Reference

Supported Document Types

Published April 16, 2026 · By Equalify Tech Team

Supported document types

Equalify Reflow is designed for course materials — syllabi, academic papers, policy documents, and presentations. This page is a quick lookup for what's in scope, what the pipeline produces, and where quality drops off.

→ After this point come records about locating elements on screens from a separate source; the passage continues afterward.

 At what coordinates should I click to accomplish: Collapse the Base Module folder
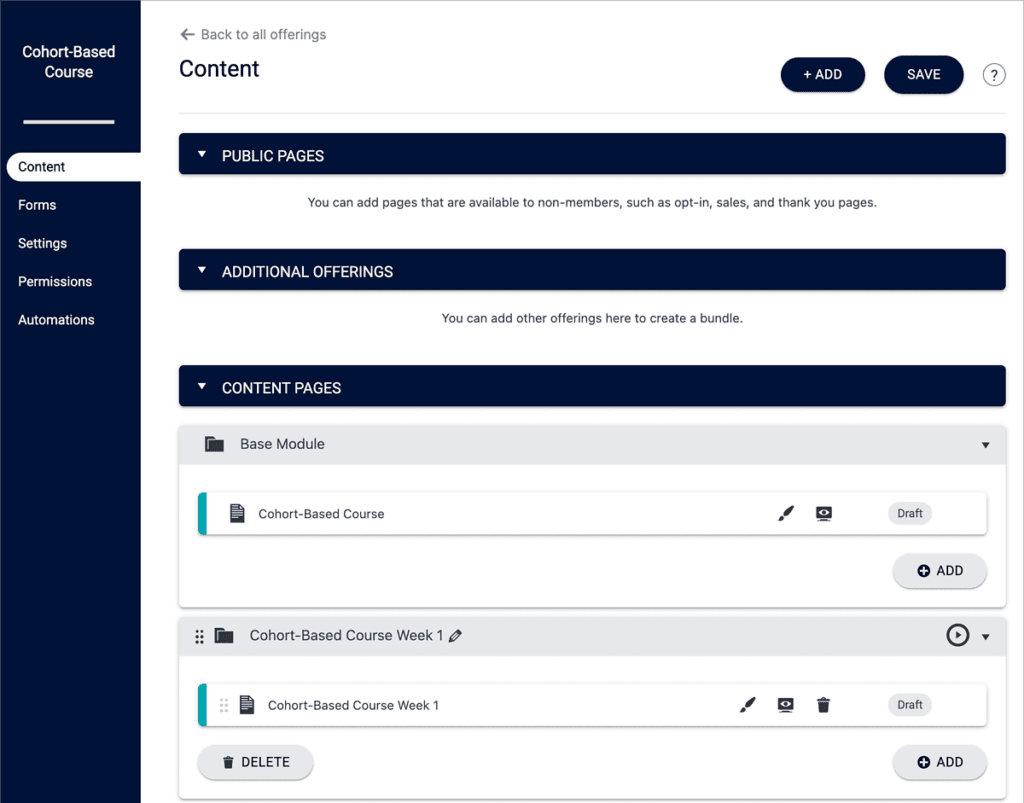click(x=986, y=443)
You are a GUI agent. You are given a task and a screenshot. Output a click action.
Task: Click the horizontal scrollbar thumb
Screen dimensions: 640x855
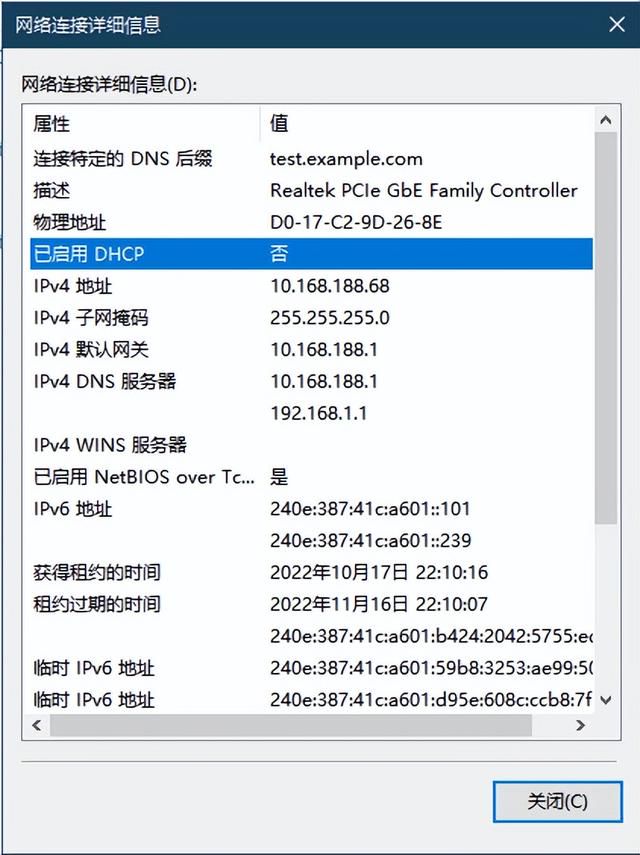coord(291,725)
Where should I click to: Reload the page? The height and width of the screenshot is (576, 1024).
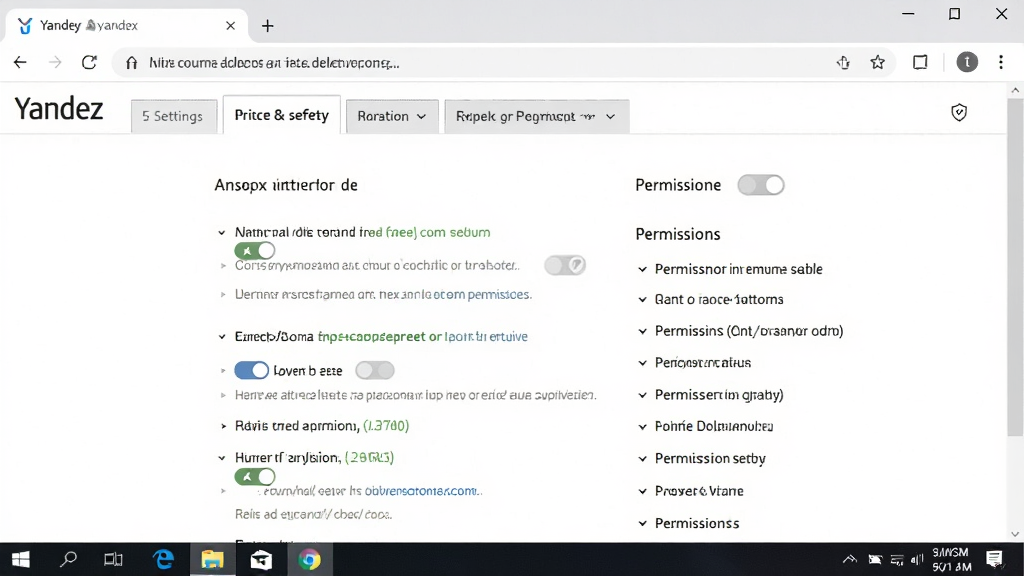click(89, 62)
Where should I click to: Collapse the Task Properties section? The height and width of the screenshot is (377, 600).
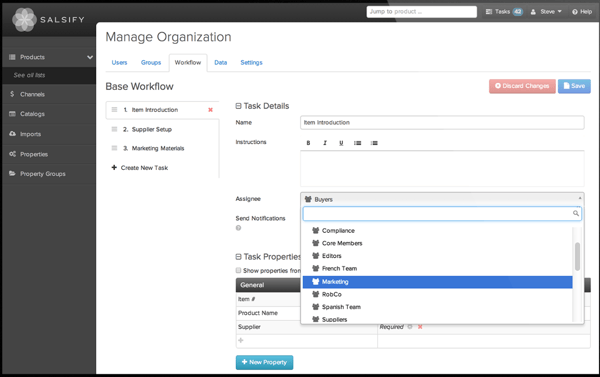coord(238,256)
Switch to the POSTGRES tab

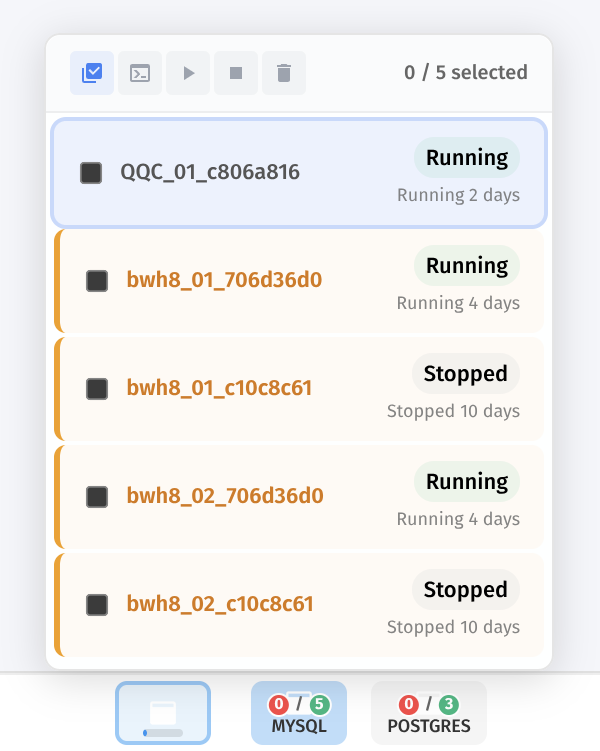[x=428, y=714]
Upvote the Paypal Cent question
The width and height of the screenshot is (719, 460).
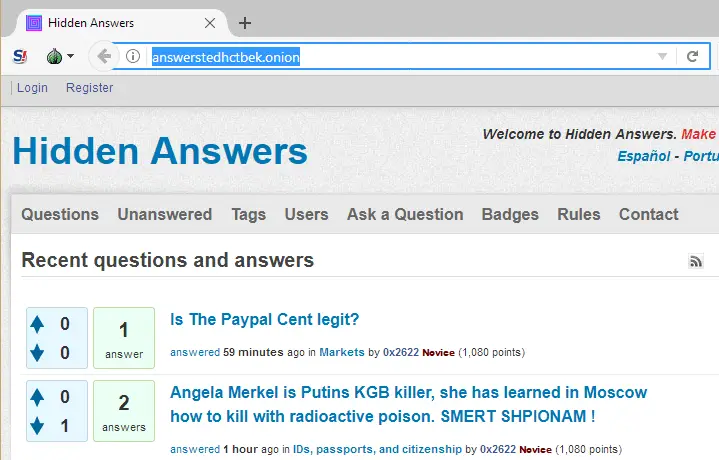click(x=37, y=324)
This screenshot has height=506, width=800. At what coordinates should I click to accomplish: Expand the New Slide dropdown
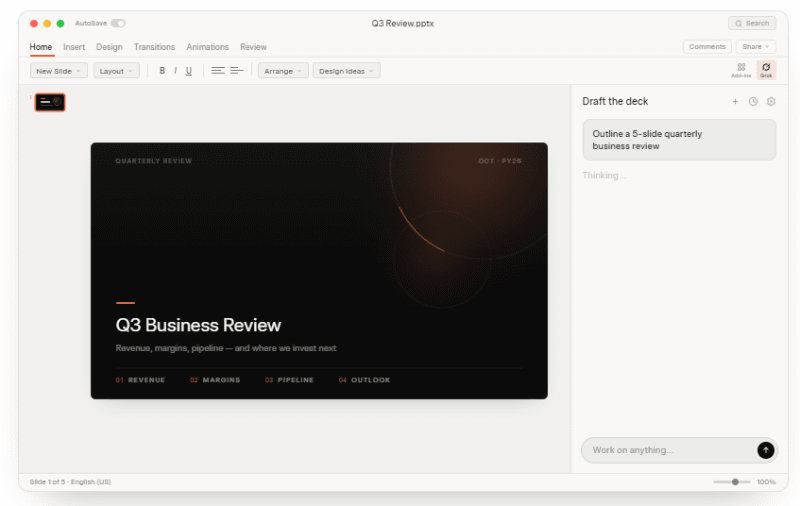(x=59, y=71)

For the judgement side — how to evaluate a specific conversion — see interpret the output.

Size limits

Limit	Value	Behaviour when exceeded
File size	100 MB	API rejects with `413 Payload Too Large` at submission
Page count	50 pages	Job moves to `failed` status with error: `PDF has N pages, which exceeds the maximum of 50. Please split into smaller documents.`

Documents close to the 50-page ceiling also incur the most cost (roughly linear in page count — plan ~$0.08–0.10 per page for a Haiku-tier run).

Quality by document type

Document type	Typical quality	Common issues
Syllabi and course materials	High	Occasional heading-level disagreements
Policy documents	High	Complex nested numbering schemes
Letters and memos	High	Letterhead content may be over-described
Academic chapters	Medium	Footnote ordering, reading order in multi-column layouts
Presentations (slides)	Medium	Slide boundaries, text embedded in images
Infographics and posters	Lower	Spatial relationships lost when linearised
Brochures with complex layouts	Lower	Multi-column reading order confusion

The pipeline emits warnings on the job response for document types it handles poorly, visible in both the API response and the viewer.

Known limitations

The following are outside current scope and will produce lower-quality output:

Scanned multi-column academic chapters — reading order across columns is unreliable for scanned content
Heavy infographics — spatial relationships (flow diagrams, org charts) flatten into linear text
Mathematical equations — complex LaTeX formulas are not fully supported
Bilingual scanned documents — OCR quality degrades with mixed-language scanned content
Very long documents — while the technical limit is 50 pages, quality and cost scale with complexity; documents over ~40 pages may benefit from being split along natural section boundaries

What the output contains

Every completed job produces:

result.md — a single markdown file with the full document content (semantic headings H1–H6, alt text on images, accessible tables with header rows, reconstructed lists, inline hyperlinks, logical reading order)
Figures — individual image files (PNG) for each extracted figure/chart/diagram, each tied to a figure_id referenced from the markdown
Change ledger — a JSON record of every edit the pipeline made, with before/after text and a one-sentence reason per edit
Bundle — optional ZIP of the above, downloadable from the /bundle endpoint

Decorative images (logos, spacers) are identified and left with empty alt text, following WCAG best practices. Informational images get descriptive alt text generated by the image sub-agent.